Наверное, мне надо было найти какие-то слова… А Наташа улыбнулась:
- Ладно, Сань. Детство закончилось, – ещё тем летом, восемь лет назад. Как отец с матерью погибли, я же в Луганске жила, у крёстной. Серёжка несколько раз приезжал к нам, – ещё когда вы с ним в горном техникуме учились. А потом он просто исчез, Сань. И я ничего о нём не знала. Только весной… – Наташа чуть оживилась, улыбнулась: – Представляешь, с кем повидаться довелось?.. Атамана меловских помнишь?.. Вадик Грачёв к нам в госпиталь попал, – из-под Северодонецка. Ранение серьёзное было, а он куролесил, – не хуже мальчишки этого, Володьки Бирюкова, – что ему срочно на позиции надо, а мы к нему прицепились с перевязками и прочей, как он выразился, хренотенью… Короче, Грачёв здесь всех построил… А потом меня увидел. Знаешь, – притих, даже голову в плечи втянул. Как-то делала ему перевязку, а он краснел-краснел… а потом спросил:
- Ты это, Натах… Ты до сих пор помнишь… ну, как мы это… в волосы тебе репяхов сухих набросали? – Помню, говорю. А как ты хотел, – чтоб я про такое забыла?.. Он мне и сказал про Сергея, – что они с зимы в одном подразделении служат. А я только летом смогла к ним на позиции вырваться, – когда они уже Лисичанск взяли. Опоздала, значит. – Наташа снова коснулась пальцами век: – Говорят же, – детство не догонишь… Особенно – в войну. Другая встретилась ему.

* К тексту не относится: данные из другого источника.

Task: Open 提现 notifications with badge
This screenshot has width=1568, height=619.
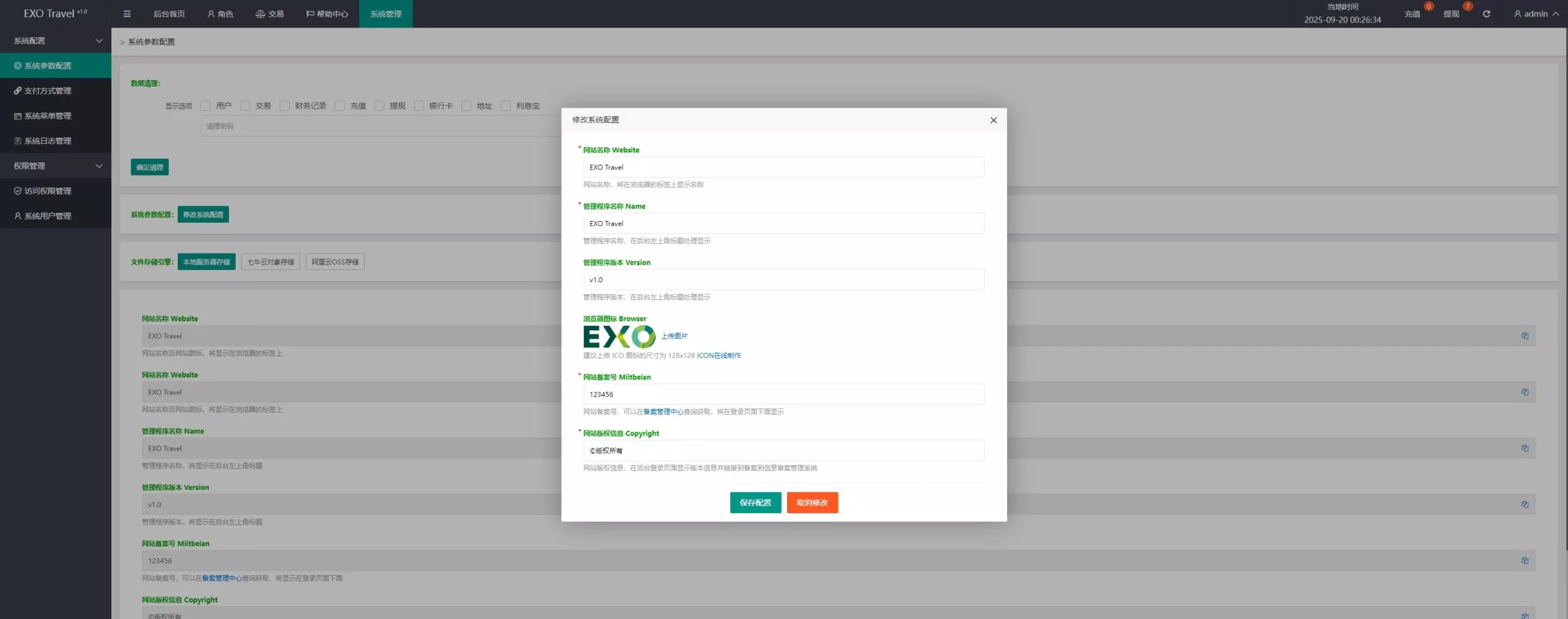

Только война – в своей необъяснимой, дикой сумасбродности – могла так распорядиться: чтобы разошлись Серёжкины и Наташкины пути… Чтоб Серёге другая встретилась. Я сказал – не Наташке, себе, скорее… может, далёкому сейчас Серёгиному сердцу… канонаде, темнеющему низкому небу:
- Ты была любовью атамана…
- Была, – горестно откликнулась Наташа. – Я и сейчас иногда забываю, что это было так давно… Просыпаюсь ночью от какого-то счастья. Знаешь, Сань, – будто снова в седьмом… Бывало, проснёшься среди ночи в таком же счастье: что вот сейчас снова уснёшь в своей уютной постели, а потом будет утро… Быстренько съешь мамины блинчики с творожком… не заметишь, что чай обжигающий, – лишь бы скорее, потому что на улице Серёжка ждёт… И я – его девчонка…
Продолжение следует…
Начало Часть 2 Часть 3 Часть 4 Часть 5
Часть 6 Часть 8 Часть 9 Часть 10 Часть 11
Навигация по каналу «Полевые цветы»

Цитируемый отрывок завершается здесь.